Travail à faire -
1. Recopiez à l'identique le passage de la critique du diptyque Poulenc-Ravel qui va de « Familière de la » jusqu'à « de la scène. » inclus.
2. Rédigez la suite de la critique du diptyque Poulenc-Ravel à partir de sa dernière phrase.

Texte proposé -

==*==

Familière de la scène tourangelle, la soprano Catherine Dune – qui chantait cette saison Despina de Cosi fan Tutte de Mozart, offre ici sa première mise en scène à Tours. La sensibilité et l’humanité de l’artiste se ressentent dans l’approche du diptyque choisi par le chef et directeur Jean-Yves Ossonce : en associant les deux drames en un acte, La voix humaine puis L’Heure espagnole, de Poulenc et Ravel respectivement, il s’agit bien à travers chaque héroïne : « Elle » puis la femme de l’horloger Torquemada, Concepcion, de deux portraits de femmes que la question du désir et de l’amour taraude, exalte, exulte, met au devant de la scène.
Nouvelle production convaincante à l’Opéra de Tours
Deux portraits du désir féminin
Deux espaces clos, lieux de l’enfermement, unissent les deux univers lyriques mais le poids étouffant du huit clos – véritable billot sentimental et cathartique oppresse chanteuse et spectateurs dans La Voix humaine quand les délices doux amers, tragico comiques de la délicieuse comédie de Ravel, produisent un univers tout autre : magique et onirique surtout fantastique et surréaliste. C’est ce second volet qui nous a le plus séduit. … non pas tant par sa durée : presque une heure quand La voix humaine totalise 3/4 d’heure, que par la profonde cohérence qu’apporte la mise en scène.
L’Heure espagnole impose sa durée impérieuse au couple déluré et si mal appareillé de l’horloger Torquemada (en blouse et à lunettes, sorte de voyeur de laboratoire), et de son épouse la belle brune Concepcion dont l’excellente Aude Estremo fait une prodigieuse incarnation : tigresses toute en contrôle, la pulpeuse collectionne les amants sans être satisfaite, -frustration inconfortable qui on le comprend en cours de soirée n’est pas sans être cultivée par son époux lui-même dont Catherine Dune fait l’observateur assidu mais discret des frasques de sa femme. La sensibilité extrême de la metteure en scène sait aussi cultiver la pudeur et l’innocence quand surgit l’amour véritable entre Concepcion et le muletier Ramiro dont le charme direct et physique contraste avec le poète Gonzalvo, bellâtre mou des corridas d’opérettes, aux élans amoureux toujours velléitaires (impeccable Florian Laconi).

==*==

Items affichés -
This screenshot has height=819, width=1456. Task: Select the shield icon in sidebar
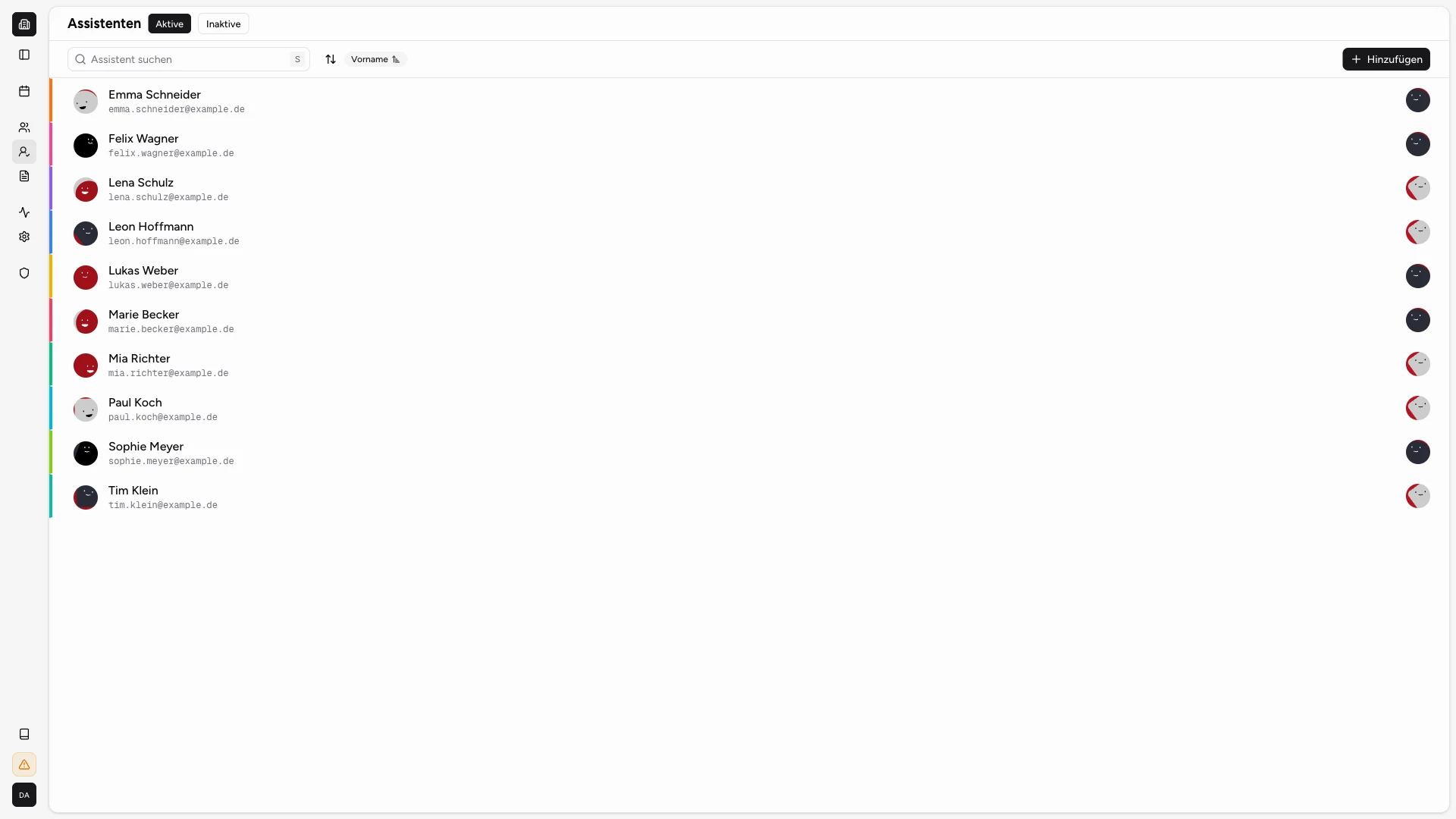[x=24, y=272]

==*==

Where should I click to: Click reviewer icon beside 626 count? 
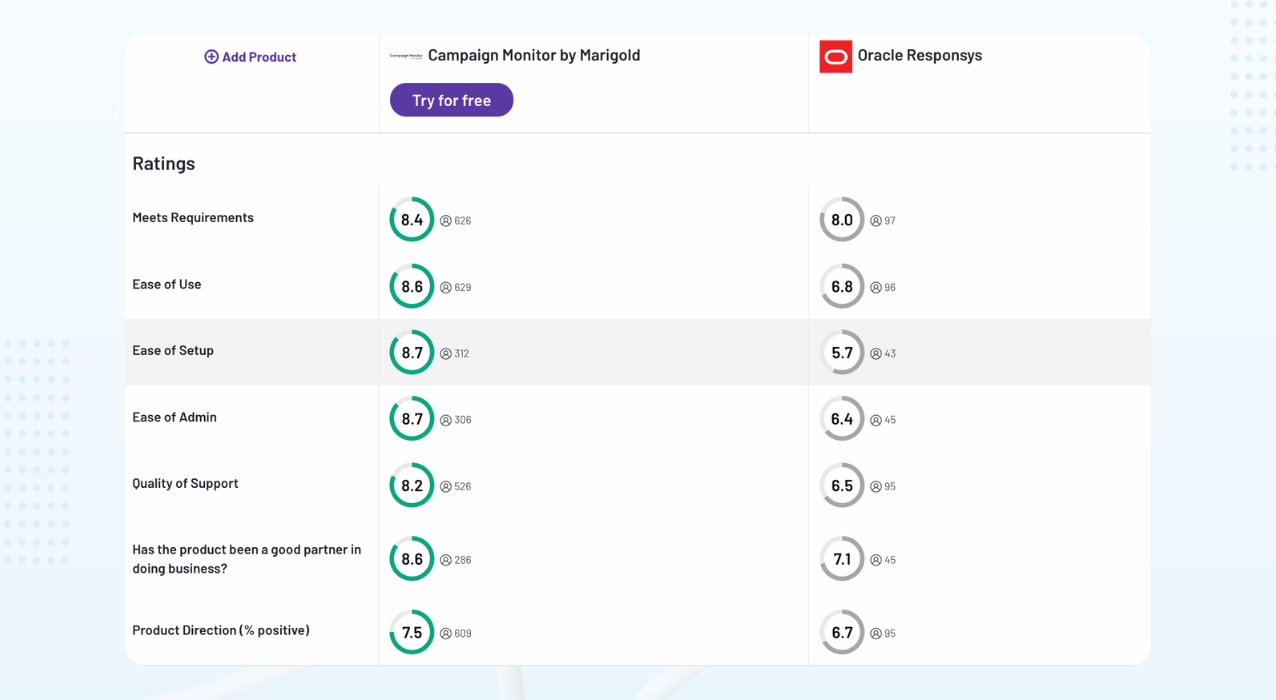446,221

==*==

Réponses dans l'ordre -
1.
Familière de la scène tourangelle, la soprano Catherine Dune – qui chantait cette saison Despina de Cosi fan Tutte de Mozart, offre ici sa première mise en scène à Tours. La sensibilité et l’humanité de l’artiste se ressentent dans l’approche du diptyque choisi par le chef et directeur Jean-Yves Ossonce : en associant les deux drames en un acte, La voix humaine puis L’Heure espagnole, de Poulenc et Ravel respectivement, il s’agit bien à travers chaque héroïne : « Elle » puis la femme de l’horloger Torquemada, Concepcion, de deux portraits de femmes que la question du désir et de l’amour taraude, exalte, exulte, met au devant de la scène.

2.
Dans cet arène de pure fantasmagorie, Didier Henry a le ton juste du songe ; le baryton Alexandre Duhamel (Ramiro), celui naturel du charme sans esbroufe, et c’est surtout la mezzo Aude Estremo, décidément qui en donnant corps au personnage central, rend son parcours très convaincant d’autant que la voix est sonore, naturellement puissante et finalement articulée. Son piquant et son tempérament L’univers déluré fantasque défendu ici souligne avec finesse les multiples joyaux dont la partition est constellée ; c’est un travail visuel qui s’accorde idéalement à la tenue de l’orchestre dont le raffinement permanent et le swing hispanisant convoquent le grand opéra : l’air de Concepcion, qu’elle aventure qui marque le point de basculement du personnage (son coup de foudre troublant vis à vis du muletier) fait surgir une vague irrépressible de candeur et de sincérité dans une cycle qui eut paru artificiel par sa mécanique réglée à la seconde (les sacs de sable que l’on éventre pour en faire couler la matière comme un sablier).
En première partie de soirée (La Voix humaine), Anne-Sophie Duprels séduit indiscutablement par son chant velouté et puissant à la diction parfois couverte par l’orchestre. Sur un matelas démultiplié, ring de ses ressentiments sincères amères, le chant se libère peu à peu dans une mise en scène épurée presque glaçante dont les lumières accusent la progression irrépressible : la cage qui enserre le coeur meurtri de l’amoureuse en rupture s’ouvre peu à peu à mesure que les cordes qui la composent et qui descendent depuis les cintres, sont levées, ouvrant l’espace ; révélant l’héroïne à elle-même en une confrontation ultime : dire, exprimer et nommer la souffrance, c’est se libérer. C’est au prix de cette épreuve salvatrice – essentiellement cathartique-, qu‘Elle prend conscience de sa force et de sa volonté ; volonté de dire : tu me quittes. Soit je l’accepte. Laisser faire, lâcher prise, renoncer. … autant d’expériences clés que la formidable soprano éclaire de sa présence douce et carressante, nuancée et intense.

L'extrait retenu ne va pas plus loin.